-- DATASET RECORDS follows --

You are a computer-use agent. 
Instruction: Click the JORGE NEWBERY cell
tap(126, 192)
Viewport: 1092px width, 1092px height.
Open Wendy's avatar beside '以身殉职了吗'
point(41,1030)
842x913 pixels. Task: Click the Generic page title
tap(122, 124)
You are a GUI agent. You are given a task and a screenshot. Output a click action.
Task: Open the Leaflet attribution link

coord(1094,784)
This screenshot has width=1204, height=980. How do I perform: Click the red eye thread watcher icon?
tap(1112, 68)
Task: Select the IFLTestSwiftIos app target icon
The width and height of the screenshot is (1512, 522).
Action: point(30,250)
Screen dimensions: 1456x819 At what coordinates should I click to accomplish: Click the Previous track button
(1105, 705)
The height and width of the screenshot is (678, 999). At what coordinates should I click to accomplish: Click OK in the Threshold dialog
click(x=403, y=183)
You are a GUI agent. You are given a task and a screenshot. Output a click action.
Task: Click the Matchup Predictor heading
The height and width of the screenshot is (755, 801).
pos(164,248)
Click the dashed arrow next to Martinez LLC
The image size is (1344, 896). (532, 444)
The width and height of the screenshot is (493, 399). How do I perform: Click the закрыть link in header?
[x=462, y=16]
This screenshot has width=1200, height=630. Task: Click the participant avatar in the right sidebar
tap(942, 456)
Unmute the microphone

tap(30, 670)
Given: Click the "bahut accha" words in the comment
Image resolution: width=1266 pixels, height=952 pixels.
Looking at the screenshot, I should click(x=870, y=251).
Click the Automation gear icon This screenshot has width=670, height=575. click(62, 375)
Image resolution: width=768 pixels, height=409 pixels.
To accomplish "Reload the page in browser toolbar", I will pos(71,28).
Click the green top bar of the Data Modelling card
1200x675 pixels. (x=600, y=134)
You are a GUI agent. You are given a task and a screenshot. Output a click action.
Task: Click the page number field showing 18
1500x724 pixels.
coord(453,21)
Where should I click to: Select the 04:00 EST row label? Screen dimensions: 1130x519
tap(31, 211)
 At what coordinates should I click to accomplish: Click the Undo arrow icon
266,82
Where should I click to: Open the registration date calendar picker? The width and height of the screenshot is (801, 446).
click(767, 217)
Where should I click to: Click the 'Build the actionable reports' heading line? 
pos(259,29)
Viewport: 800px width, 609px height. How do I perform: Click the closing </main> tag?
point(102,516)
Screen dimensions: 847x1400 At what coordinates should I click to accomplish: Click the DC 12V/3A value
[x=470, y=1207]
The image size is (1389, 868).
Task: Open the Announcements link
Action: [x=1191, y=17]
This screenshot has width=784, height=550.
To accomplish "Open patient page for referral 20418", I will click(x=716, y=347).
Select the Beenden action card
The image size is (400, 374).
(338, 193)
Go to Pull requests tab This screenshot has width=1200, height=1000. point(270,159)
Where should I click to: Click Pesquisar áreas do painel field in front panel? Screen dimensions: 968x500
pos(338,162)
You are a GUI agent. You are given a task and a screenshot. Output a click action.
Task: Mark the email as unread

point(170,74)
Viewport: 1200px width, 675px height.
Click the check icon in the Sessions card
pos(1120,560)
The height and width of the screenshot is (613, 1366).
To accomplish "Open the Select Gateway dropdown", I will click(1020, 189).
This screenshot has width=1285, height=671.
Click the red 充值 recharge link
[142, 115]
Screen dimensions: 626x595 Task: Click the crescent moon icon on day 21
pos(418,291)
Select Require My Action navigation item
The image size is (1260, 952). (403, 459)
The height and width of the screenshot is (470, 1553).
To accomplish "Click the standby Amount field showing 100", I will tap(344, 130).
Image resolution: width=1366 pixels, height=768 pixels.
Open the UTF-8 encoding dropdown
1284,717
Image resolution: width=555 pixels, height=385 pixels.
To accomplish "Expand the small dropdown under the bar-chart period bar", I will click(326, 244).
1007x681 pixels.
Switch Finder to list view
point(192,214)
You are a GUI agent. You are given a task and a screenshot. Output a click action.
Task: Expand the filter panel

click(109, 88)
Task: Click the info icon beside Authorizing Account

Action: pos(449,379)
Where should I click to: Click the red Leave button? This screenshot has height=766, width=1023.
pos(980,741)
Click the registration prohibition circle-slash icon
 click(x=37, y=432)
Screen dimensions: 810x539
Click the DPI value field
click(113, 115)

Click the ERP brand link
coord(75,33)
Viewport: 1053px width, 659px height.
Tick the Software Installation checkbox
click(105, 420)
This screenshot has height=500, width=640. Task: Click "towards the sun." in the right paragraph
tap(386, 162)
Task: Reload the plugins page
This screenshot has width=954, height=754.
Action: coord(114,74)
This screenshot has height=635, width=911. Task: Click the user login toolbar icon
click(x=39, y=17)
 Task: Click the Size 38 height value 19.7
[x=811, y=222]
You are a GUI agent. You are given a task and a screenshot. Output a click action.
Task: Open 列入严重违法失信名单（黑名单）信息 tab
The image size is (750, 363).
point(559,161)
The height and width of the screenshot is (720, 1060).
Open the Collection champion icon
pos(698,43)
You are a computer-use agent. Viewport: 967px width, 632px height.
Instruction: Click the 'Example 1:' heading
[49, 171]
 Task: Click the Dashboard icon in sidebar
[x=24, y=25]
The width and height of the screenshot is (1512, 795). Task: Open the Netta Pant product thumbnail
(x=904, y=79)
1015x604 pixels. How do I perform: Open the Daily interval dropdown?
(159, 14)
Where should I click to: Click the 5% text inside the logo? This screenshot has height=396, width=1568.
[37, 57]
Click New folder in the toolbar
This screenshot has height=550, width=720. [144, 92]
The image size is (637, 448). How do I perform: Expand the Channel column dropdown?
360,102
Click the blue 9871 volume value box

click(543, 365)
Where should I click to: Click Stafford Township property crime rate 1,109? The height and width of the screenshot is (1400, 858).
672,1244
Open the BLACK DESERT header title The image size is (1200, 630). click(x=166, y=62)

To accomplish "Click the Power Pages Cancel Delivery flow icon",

-- DATASET RECORDS concluded --

--- YOUR TASK ---
From the line that contains "This screenshot has width=954, height=754." through the last line of the records above, copy every line exactly and leave out the rest.

--- RESPONSE TO THIS EXERCISE ---
This screenshot has width=954, height=754.
Action: coord(114,74)
This screenshot has height=635, width=911. Task: Click the user login toolbar icon
click(x=39, y=17)
 Task: Click the Size 38 height value 19.7
[x=811, y=222]
You are a GUI agent. You are given a task and a screenshot. Output a click action.
Task: Open 列入严重违法失信名单（黑名单）信息 tab
The image size is (750, 363).
point(559,161)
The height and width of the screenshot is (720, 1060).
Open the Collection champion icon
pos(698,43)
You are a computer-use agent. Viewport: 967px width, 632px height.
Instruction: Click the 'Example 1:' heading
[49, 171]
 Task: Click the Dashboard icon in sidebar
[x=24, y=25]
The width and height of the screenshot is (1512, 795). Task: Open the Netta Pant product thumbnail
(x=904, y=79)
1015x604 pixels. How do I perform: Open the Daily interval dropdown?
(159, 14)
Where should I click to: Click the 5% text inside the logo? This screenshot has height=396, width=1568.
[37, 57]
Click New folder in the toolbar
This screenshot has height=550, width=720. [144, 92]
The image size is (637, 448). How do I perform: Expand the Channel column dropdown?
360,102
Click the blue 9871 volume value box

click(543, 365)
Where should I click to: Click Stafford Township property crime rate 1,109? The height and width of the screenshot is (1400, 858).
672,1244
Open the BLACK DESERT header title The image size is (1200, 630). click(x=166, y=62)

To accomplish "Click the Power Pages Cancel Delivery flow icon",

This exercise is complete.